Data to process Block Start

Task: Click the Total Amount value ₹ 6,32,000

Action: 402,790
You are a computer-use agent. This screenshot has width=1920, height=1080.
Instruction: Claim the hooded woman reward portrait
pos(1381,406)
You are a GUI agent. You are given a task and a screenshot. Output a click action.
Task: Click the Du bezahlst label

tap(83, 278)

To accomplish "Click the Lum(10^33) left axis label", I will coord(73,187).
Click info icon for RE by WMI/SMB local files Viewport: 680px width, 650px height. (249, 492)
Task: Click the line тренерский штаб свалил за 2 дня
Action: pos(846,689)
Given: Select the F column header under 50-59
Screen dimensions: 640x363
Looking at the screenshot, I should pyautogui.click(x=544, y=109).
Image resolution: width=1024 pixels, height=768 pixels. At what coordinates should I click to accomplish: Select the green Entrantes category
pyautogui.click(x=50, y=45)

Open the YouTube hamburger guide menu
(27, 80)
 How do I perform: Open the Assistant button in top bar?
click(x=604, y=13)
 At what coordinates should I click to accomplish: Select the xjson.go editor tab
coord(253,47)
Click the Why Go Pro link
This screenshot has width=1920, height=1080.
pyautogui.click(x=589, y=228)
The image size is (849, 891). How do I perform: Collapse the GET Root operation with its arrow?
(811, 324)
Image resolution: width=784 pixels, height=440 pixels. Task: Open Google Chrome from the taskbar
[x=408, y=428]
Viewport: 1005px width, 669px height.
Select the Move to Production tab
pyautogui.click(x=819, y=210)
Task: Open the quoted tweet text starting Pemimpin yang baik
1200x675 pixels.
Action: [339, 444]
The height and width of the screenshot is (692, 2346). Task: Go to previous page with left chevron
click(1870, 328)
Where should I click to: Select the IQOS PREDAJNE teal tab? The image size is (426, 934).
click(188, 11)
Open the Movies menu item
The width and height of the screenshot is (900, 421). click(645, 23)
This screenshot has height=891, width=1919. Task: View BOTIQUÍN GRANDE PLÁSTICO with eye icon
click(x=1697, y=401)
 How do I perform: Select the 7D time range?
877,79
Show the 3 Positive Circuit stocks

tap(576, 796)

Data to process Block End

— Activity —
All lines above containing the string "agent" are to be collected.

— Solution to this exercise —
You are a computer-use agent. This screenshot has width=1920, height=1080.
You are a GUI agent. You are given a task and a screenshot. Output a click action.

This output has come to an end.